The expected output is the exact lines from the one containing "Join for free – Register now (60, 576)" through the end of the data, inclusive, and nothing else.

#### [The data]
· · · · ·

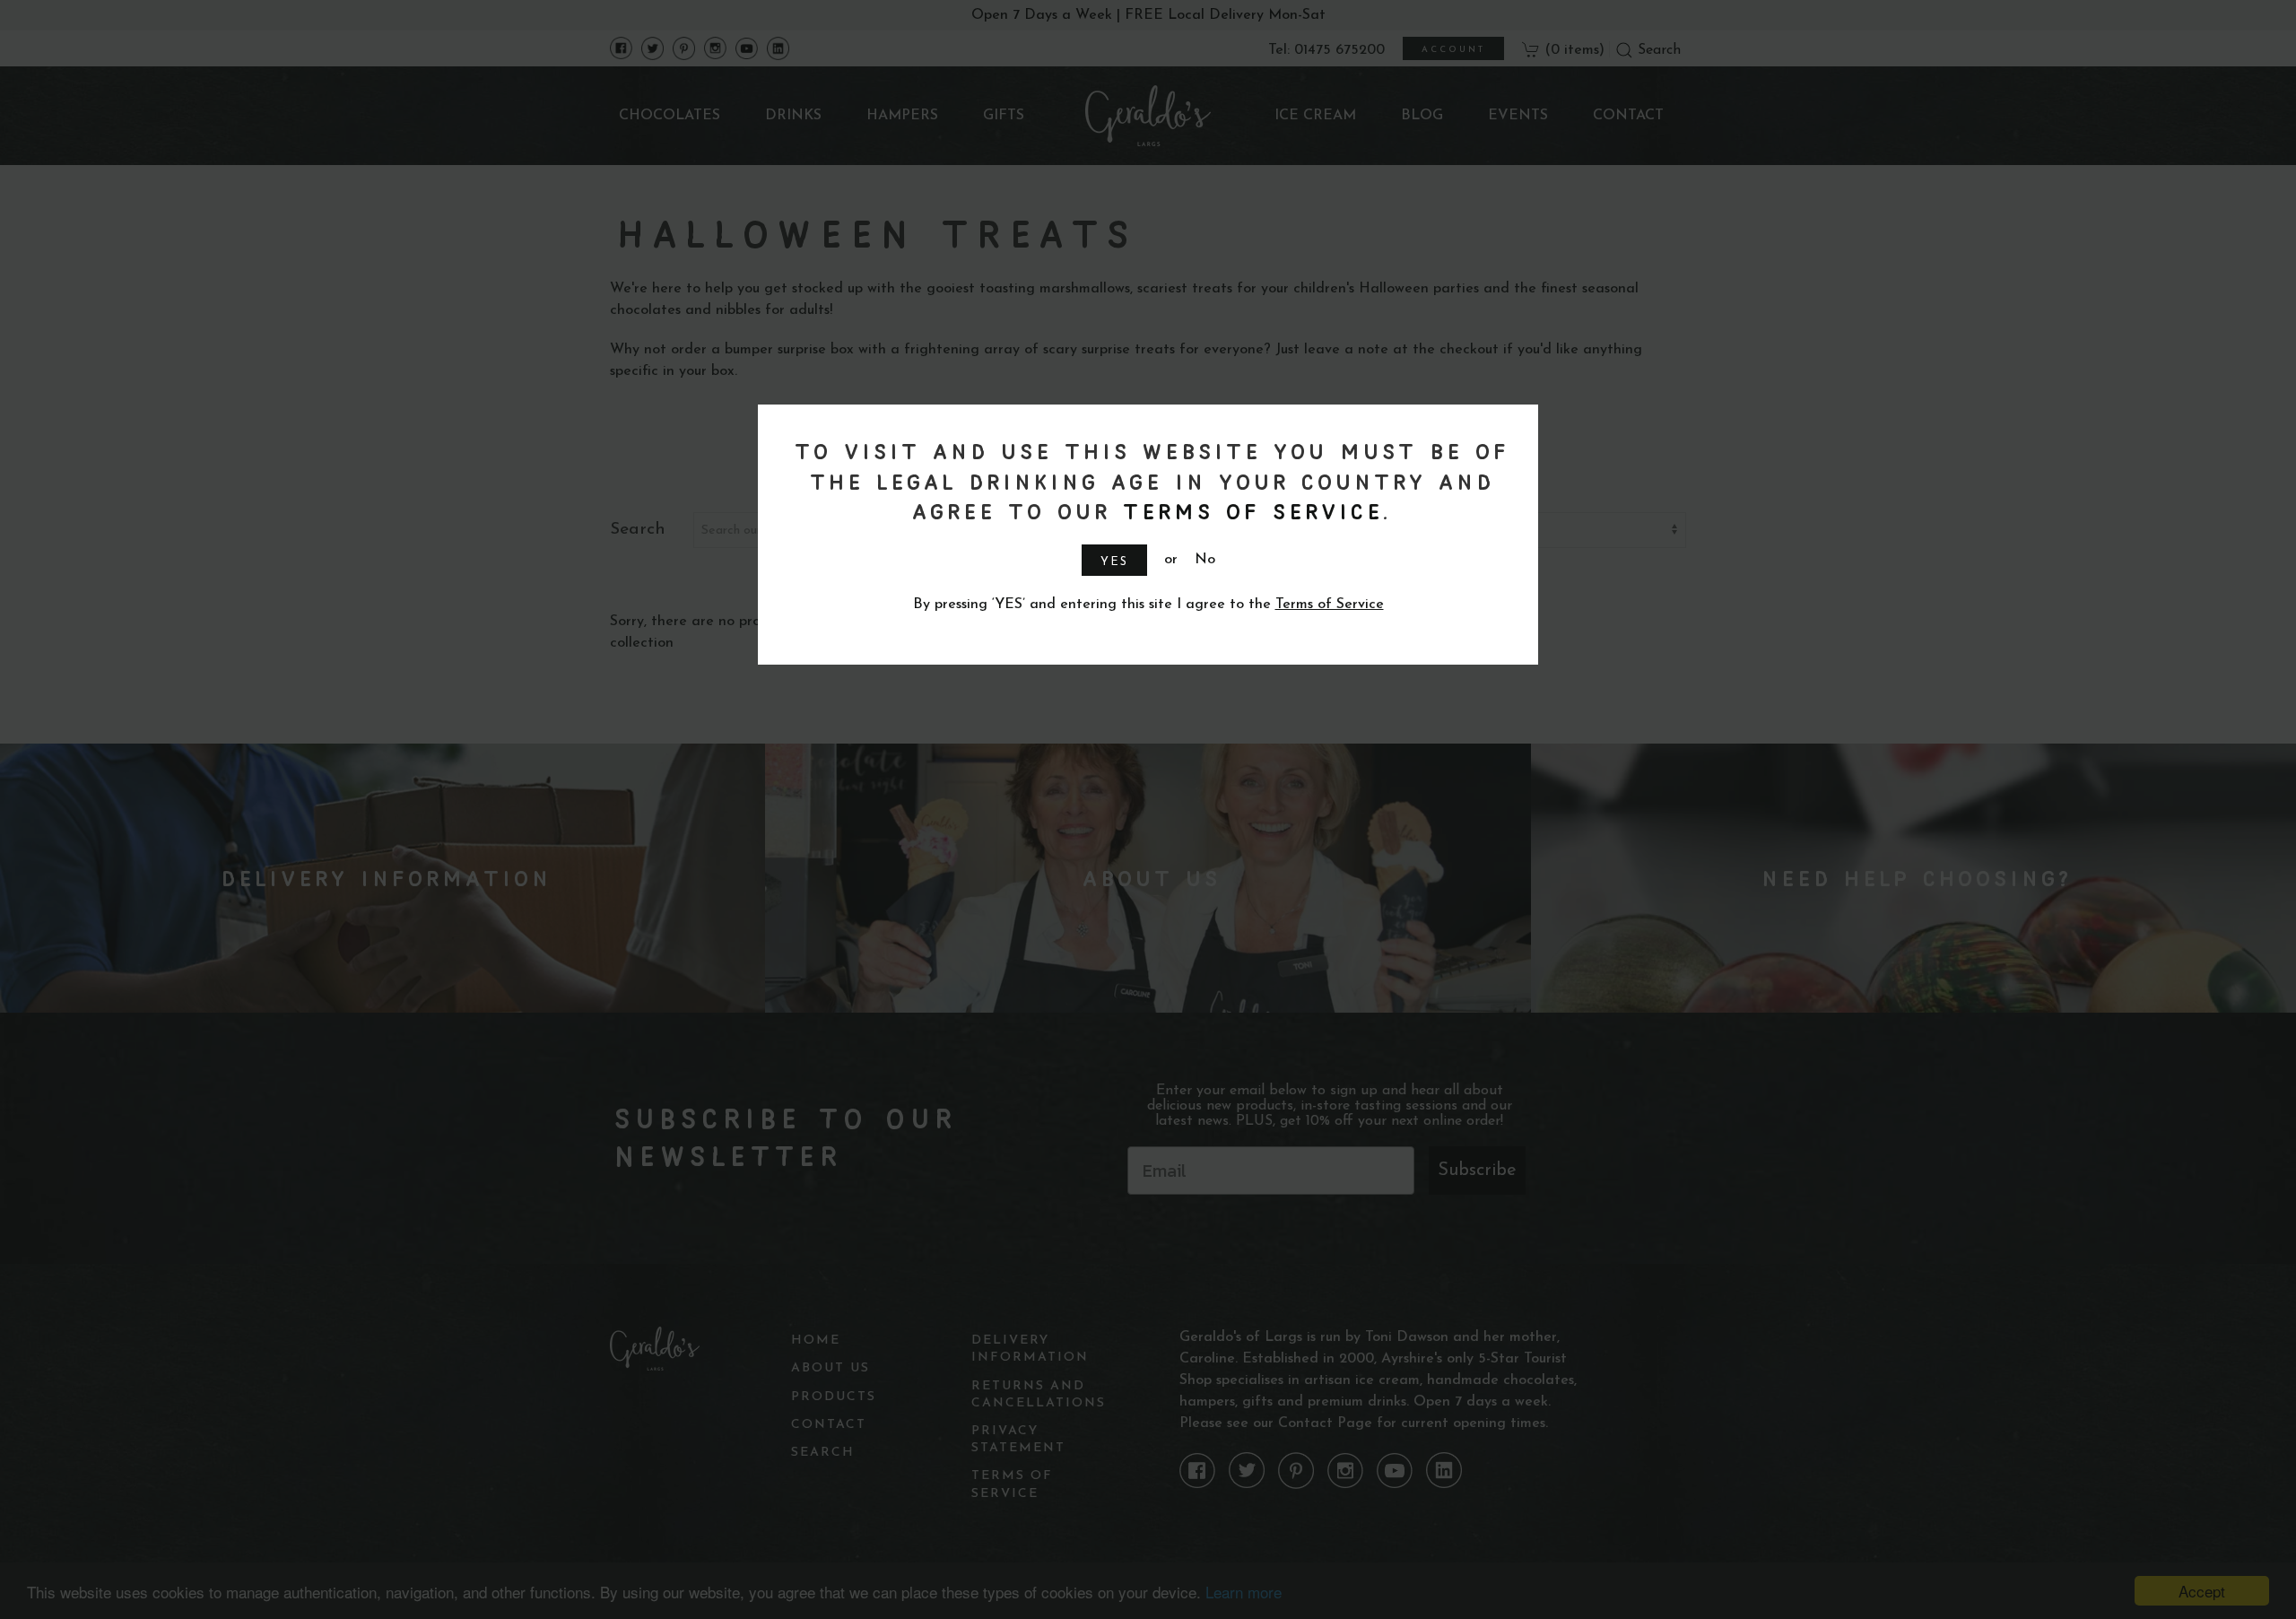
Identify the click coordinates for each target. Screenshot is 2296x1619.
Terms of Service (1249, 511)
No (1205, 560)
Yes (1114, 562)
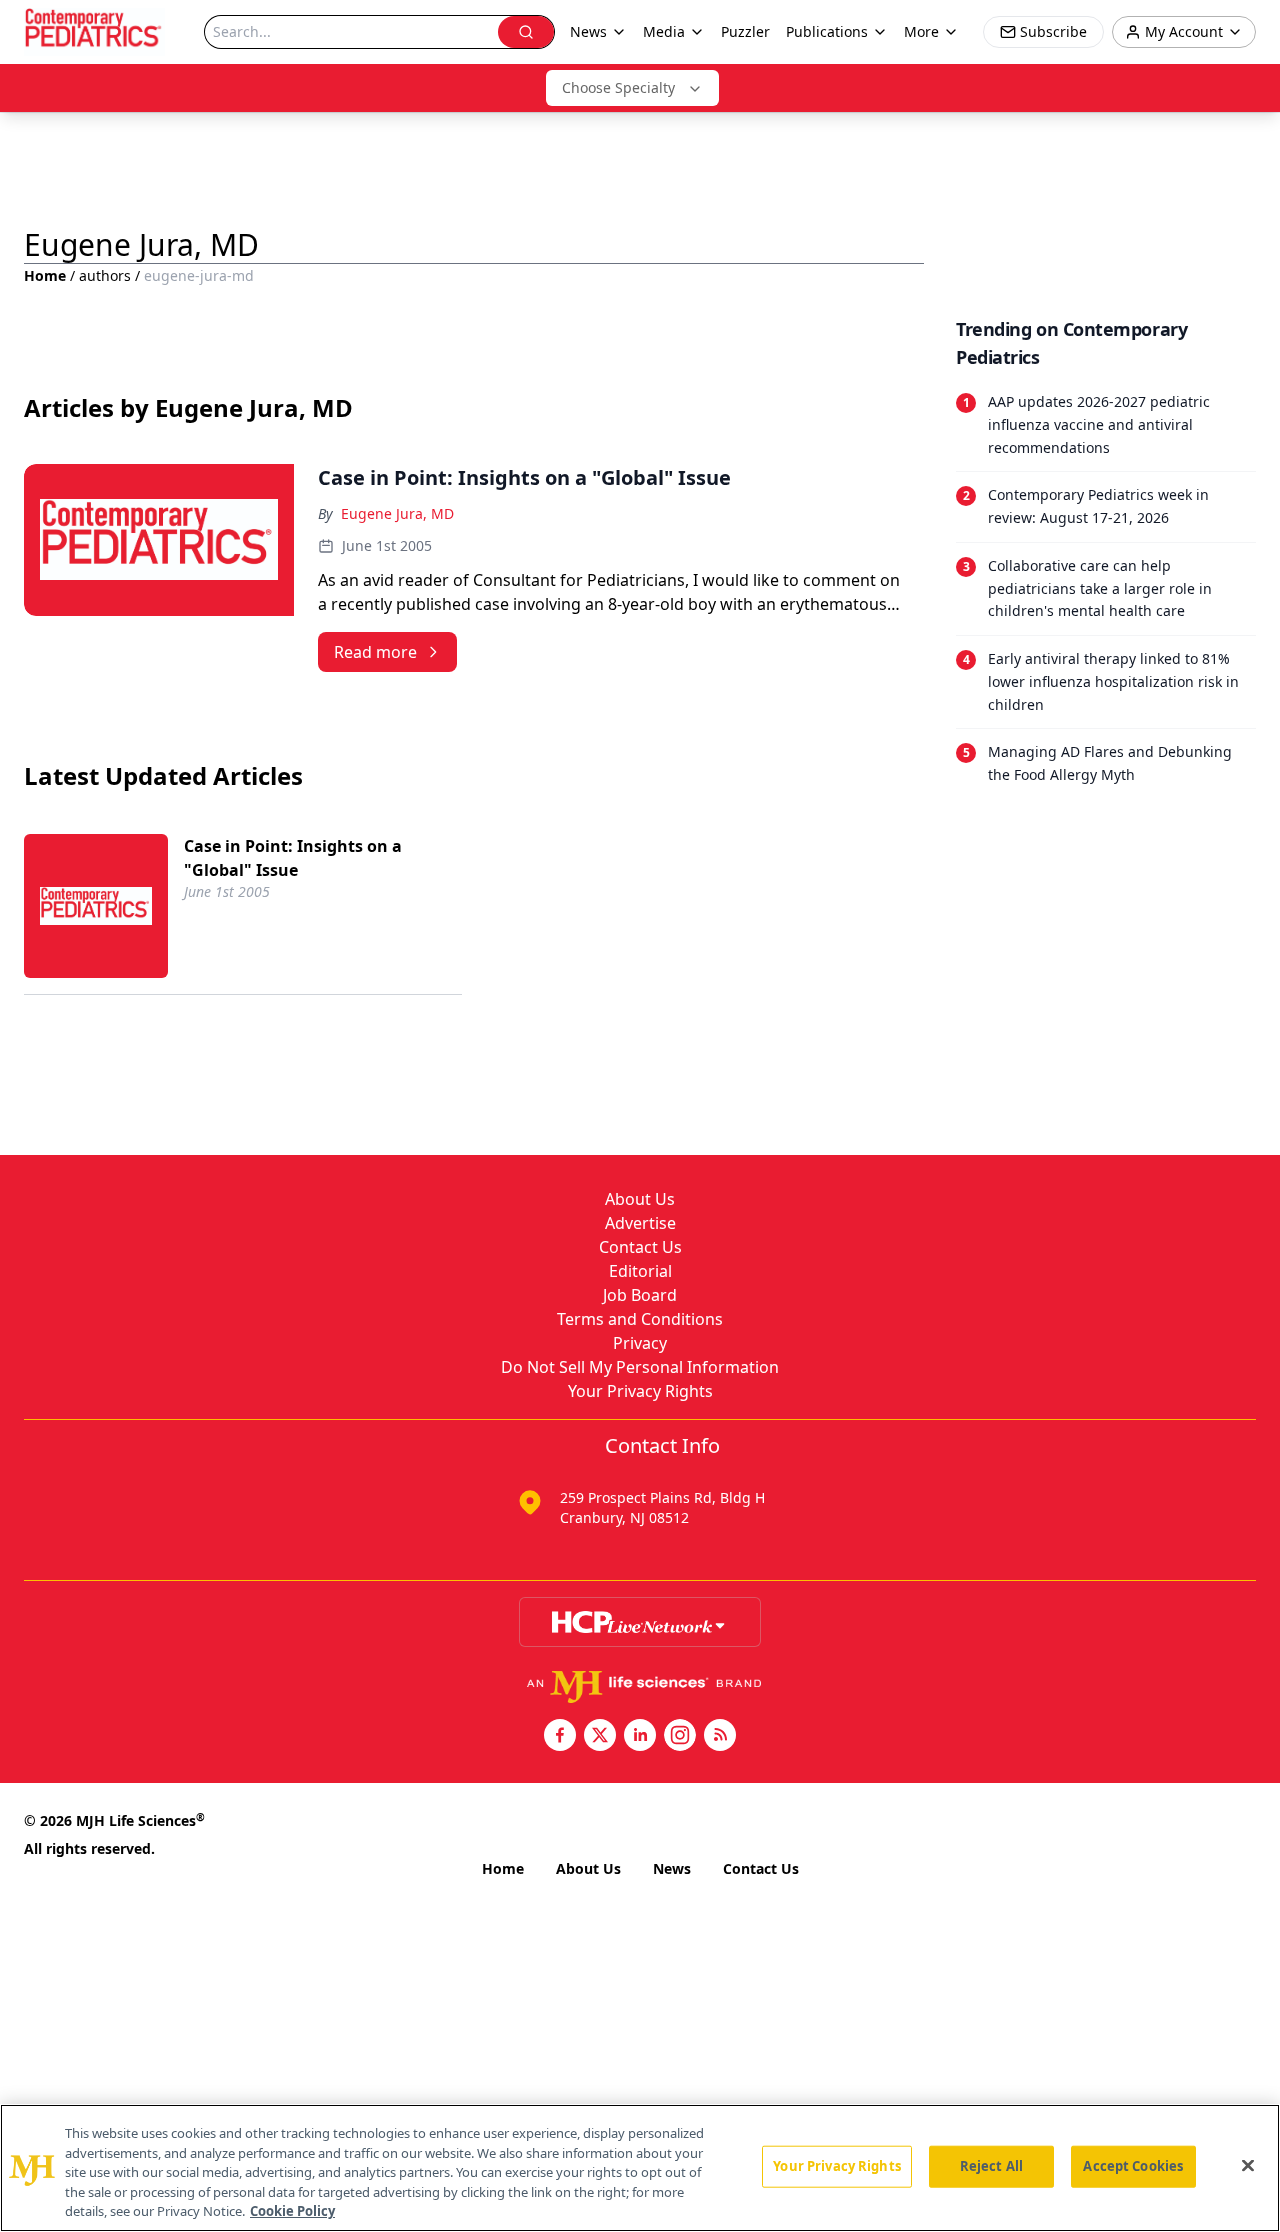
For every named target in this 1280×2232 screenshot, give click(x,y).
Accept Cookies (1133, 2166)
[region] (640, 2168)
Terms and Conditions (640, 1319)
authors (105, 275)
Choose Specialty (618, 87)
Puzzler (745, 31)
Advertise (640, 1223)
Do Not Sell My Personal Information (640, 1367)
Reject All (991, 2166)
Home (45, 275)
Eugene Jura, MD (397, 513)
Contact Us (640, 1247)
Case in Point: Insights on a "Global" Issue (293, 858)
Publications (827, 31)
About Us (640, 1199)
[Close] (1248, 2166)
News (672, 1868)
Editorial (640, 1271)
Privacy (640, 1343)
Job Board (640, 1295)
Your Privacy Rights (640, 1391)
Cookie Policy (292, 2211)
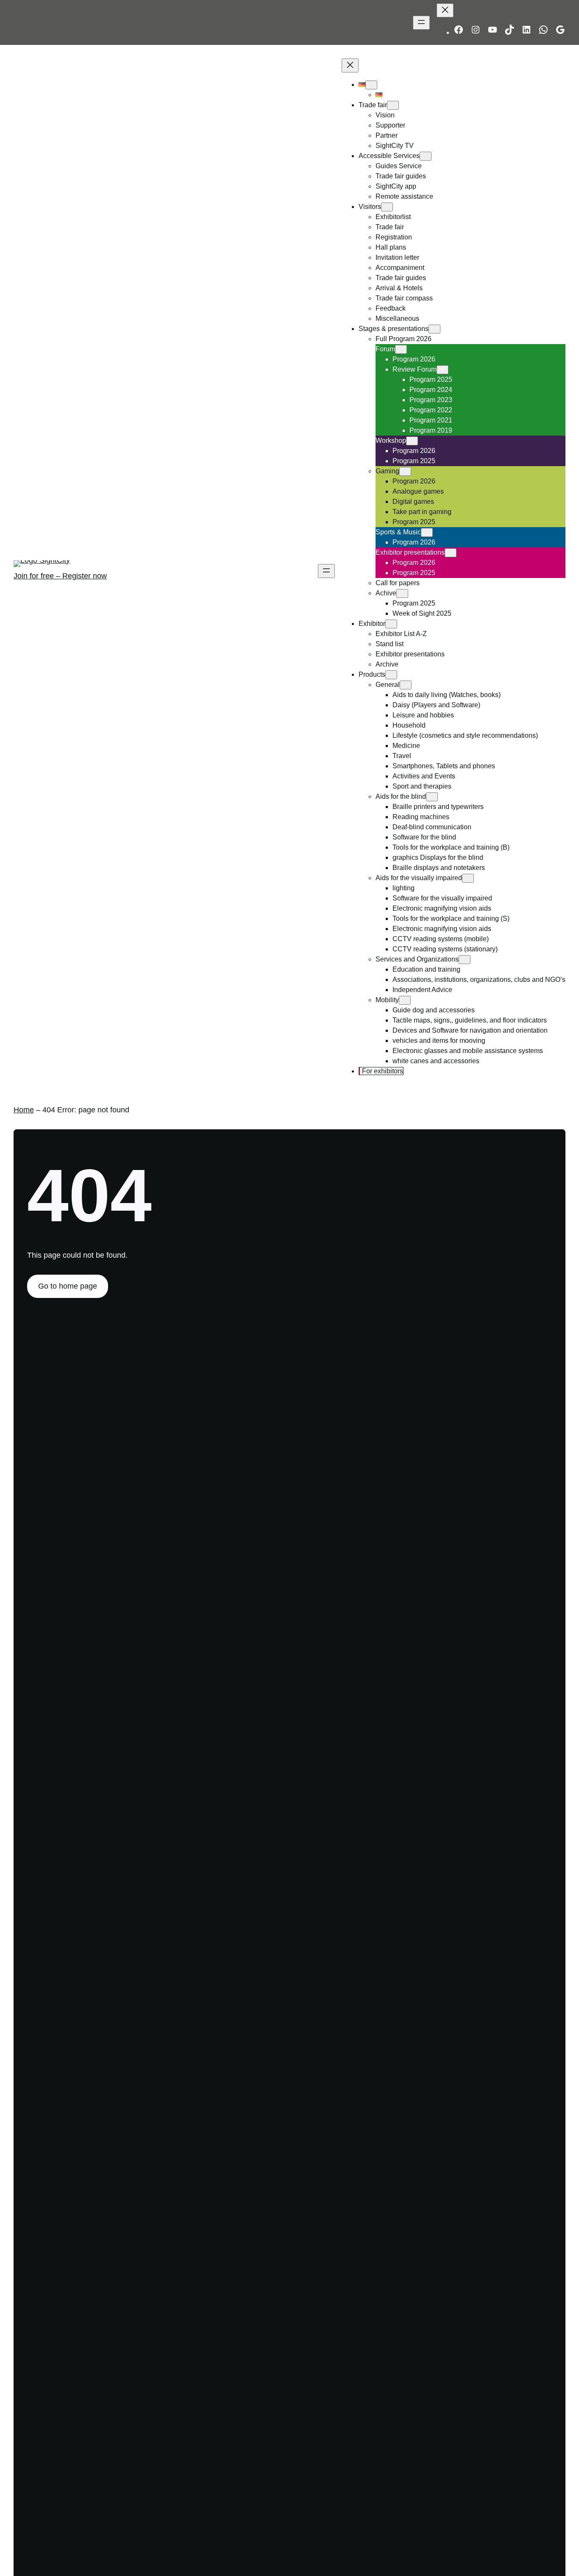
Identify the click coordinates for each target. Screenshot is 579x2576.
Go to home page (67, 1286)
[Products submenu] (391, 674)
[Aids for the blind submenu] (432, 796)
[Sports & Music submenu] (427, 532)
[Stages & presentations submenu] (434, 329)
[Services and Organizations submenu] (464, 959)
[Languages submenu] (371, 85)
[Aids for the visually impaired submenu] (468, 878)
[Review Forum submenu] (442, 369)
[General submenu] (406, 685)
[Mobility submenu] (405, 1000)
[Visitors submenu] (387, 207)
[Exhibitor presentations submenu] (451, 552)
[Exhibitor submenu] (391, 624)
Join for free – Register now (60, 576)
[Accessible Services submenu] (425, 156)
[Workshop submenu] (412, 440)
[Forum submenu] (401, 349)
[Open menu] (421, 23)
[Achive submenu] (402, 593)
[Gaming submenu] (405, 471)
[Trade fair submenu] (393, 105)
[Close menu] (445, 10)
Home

· · · · ·

#### [Solved exercise]
Join for free – Register now (60, 576)
[Accessible Services submenu] (425, 156)
[Workshop submenu] (412, 440)
[Forum submenu] (401, 349)
[Open menu] (421, 23)
[Achive submenu] (402, 593)
[Gaming submenu] (405, 471)
[Trade fair submenu] (393, 105)
[Close menu] (445, 10)
Home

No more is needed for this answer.